How does subscapularis repair affect joint loads? Effect of humeral tray thickness in Reverse Total Shoulder Arthroplasty (rTSA) - 13/09/25

Doi : 10.1016/j.otsr.2025.104413

Alexandre Caubère ^a,⁎ , Stella Rutigliano ^b, Samuel Bourdon ^b, John Erickson ^c, Moreno Morelli ^d, Moby Parsons ^e, Lionel Neyton ^f, Marc-Olivier Gauci ^g
^a Department of Orthopaedic Surgery and Traumatology, Military Hospital Sainte-Anne, 2, Bd Sainte Anne BP600, 83800 Toulon, France
^b Statera Medical Inc, Montreal, Quebec, Canada
^c Overlook Medical Center, Summit, NJ, United States
^d Department of Orthopaedic Surgery, St Mary’s Hospital, McGill Medical University, Montreal, Quebec, Canada
^e The Knee, Hip and Shoulder Center, New Hampshire, United States
^f Ramsay Générale de Santé, Hôpital Privé Jean Mermoz, Centre Orthopédique Santy, Lyon, France
^g Universitary Insitute of Locomotion and Sport, Pasteur II Hospital, Nice, France

^⁎Corresponding author.

Sous presse. Épreuves corrigées par l'auteur. Disponible en ligne depuis le Saturday 13 September 2025

Abstract

Background

This study aimed to evaluate how subscapularis tendon repair influences joint loads in relation to humeral offset and arm position.

Patients and methods

Two fresh-frozen, whole-body cadaveric shoulders underwent a reverse total shoulder arthroplasty (rTSA) on the humeral side using an internal proprietary load-sensing system (LSS) (Goldilocks, Statera Medical, Montreal, Canada). In addition to three "complex" Activity Daily Life positions ("behind the back", "overhead reach", and "across the chest"), four standard postures (external rotation, extension, abduction, and flexion) were used to record the glenohumeral loads (Newtons) and their locations applied to the implant.
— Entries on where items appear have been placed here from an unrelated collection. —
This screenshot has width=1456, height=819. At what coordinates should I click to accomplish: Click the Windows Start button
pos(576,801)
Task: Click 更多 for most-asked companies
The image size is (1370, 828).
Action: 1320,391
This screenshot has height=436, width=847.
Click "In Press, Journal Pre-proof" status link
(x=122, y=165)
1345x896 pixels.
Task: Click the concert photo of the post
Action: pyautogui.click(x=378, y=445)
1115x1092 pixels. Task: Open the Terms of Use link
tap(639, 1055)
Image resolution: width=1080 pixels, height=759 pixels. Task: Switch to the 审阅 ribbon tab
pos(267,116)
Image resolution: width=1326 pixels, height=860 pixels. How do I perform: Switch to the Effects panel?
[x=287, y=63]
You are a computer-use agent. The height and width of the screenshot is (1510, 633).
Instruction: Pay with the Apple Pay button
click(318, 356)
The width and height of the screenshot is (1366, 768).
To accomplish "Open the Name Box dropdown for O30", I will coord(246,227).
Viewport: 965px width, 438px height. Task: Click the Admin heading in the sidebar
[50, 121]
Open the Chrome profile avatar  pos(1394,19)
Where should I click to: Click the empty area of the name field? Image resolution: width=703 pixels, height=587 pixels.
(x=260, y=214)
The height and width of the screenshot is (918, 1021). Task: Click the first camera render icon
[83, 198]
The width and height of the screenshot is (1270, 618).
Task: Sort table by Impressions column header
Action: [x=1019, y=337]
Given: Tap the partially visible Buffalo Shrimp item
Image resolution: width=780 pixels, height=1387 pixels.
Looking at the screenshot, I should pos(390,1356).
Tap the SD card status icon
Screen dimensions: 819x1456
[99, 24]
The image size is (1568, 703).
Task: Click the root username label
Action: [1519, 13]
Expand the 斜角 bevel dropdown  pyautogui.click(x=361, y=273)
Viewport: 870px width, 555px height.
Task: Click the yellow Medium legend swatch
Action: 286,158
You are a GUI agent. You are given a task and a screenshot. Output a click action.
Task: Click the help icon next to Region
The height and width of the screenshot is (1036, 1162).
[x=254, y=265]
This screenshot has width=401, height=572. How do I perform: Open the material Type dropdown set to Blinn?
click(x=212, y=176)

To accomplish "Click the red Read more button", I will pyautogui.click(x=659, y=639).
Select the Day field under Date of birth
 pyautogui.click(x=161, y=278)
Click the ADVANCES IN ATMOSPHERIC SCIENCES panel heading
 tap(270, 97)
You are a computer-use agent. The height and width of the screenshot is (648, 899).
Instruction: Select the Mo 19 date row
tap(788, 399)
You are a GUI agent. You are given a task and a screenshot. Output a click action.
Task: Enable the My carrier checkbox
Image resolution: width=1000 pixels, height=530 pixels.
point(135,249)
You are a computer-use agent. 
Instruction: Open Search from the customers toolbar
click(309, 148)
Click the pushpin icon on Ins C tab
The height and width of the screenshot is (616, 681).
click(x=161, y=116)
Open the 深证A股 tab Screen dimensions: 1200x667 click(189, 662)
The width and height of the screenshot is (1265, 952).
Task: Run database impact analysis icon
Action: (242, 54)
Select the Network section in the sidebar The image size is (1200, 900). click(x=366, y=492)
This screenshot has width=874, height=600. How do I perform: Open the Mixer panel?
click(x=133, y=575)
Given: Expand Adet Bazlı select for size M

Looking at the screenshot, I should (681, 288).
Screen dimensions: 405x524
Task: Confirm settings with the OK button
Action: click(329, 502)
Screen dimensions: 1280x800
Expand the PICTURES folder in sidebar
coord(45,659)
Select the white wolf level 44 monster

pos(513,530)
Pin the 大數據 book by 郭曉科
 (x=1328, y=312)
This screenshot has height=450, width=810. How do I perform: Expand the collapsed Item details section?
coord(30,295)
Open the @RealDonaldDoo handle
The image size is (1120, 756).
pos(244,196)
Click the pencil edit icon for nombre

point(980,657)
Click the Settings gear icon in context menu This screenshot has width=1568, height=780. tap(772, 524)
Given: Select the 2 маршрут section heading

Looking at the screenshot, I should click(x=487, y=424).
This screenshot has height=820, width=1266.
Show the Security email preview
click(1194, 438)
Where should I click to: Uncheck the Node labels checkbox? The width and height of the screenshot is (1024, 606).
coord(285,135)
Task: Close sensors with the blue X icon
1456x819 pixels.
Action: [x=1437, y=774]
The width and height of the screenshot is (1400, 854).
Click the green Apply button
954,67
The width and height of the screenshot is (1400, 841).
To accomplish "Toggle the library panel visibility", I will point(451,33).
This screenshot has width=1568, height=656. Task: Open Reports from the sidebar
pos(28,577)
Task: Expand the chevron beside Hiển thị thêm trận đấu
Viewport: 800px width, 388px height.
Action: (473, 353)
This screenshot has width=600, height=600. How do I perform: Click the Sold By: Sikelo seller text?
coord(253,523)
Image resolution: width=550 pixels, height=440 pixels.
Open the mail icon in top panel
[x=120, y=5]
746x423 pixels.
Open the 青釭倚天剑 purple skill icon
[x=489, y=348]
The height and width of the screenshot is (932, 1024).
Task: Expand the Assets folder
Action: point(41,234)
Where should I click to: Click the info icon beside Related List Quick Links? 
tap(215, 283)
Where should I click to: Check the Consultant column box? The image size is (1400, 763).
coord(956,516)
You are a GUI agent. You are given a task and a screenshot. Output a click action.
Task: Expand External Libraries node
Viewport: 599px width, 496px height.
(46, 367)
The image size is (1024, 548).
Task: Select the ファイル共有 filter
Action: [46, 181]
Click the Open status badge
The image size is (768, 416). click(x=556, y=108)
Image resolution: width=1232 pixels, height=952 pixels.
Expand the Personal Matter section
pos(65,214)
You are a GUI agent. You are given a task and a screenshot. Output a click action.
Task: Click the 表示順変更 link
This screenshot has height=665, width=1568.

The humeral system's adjustability function was used to gradually raise the thickness for each setting from 0 to 6 mm. The first part of the tests consisted of taking these measurements with the repaired subscapularis tendon. Once all the measurements had been taken, the tendon was detached, and the same measurements were repeated in the same order. Load and contact point were measured using the load centroid radial distance (|r|).

Results

The measurements showed good repeatability with an intra-class correlation coefficient (ICC) greater than 0.9 for all positions. Increasing the thickness of the humeral implant from 0 to 6 mm, without subscapularis, resulted in a refocusing of loads on the humeral cup for several positions, except for abduction at 60° (|r|_0mm = 1 mm VS |r|_6mm = 0.9 mm; p = 0.570), cross body (|r|_0mm = 0.7 mm VS |r|_6mm = 0.5 mm; p = 0.413) and overhead reach (|r|_0mm = 1 mm VS |r|_6mm = 0.9 mm; p = 0.284). Subscapularis repair enhances this recentering effect for all positions, with a particularly significant influence on abduction at 60°, "behind back" and "overhead reach" (|r|_6mm = 0.2 mm VS 0.9 mm, p < 0.001). Subscapularis repair also significantly increased joint loads for these positions at 6 mm humeral lateralization.

Discussion

The findings of this biomechanical study provide substantial evidence to support the hypothesis that the subscapularis muscle plays a pivotal role in the process of refocusing joint loads in rTSA. Consequently, subscapularis repair may exert a biomechanical effect on rTSA stabilisation.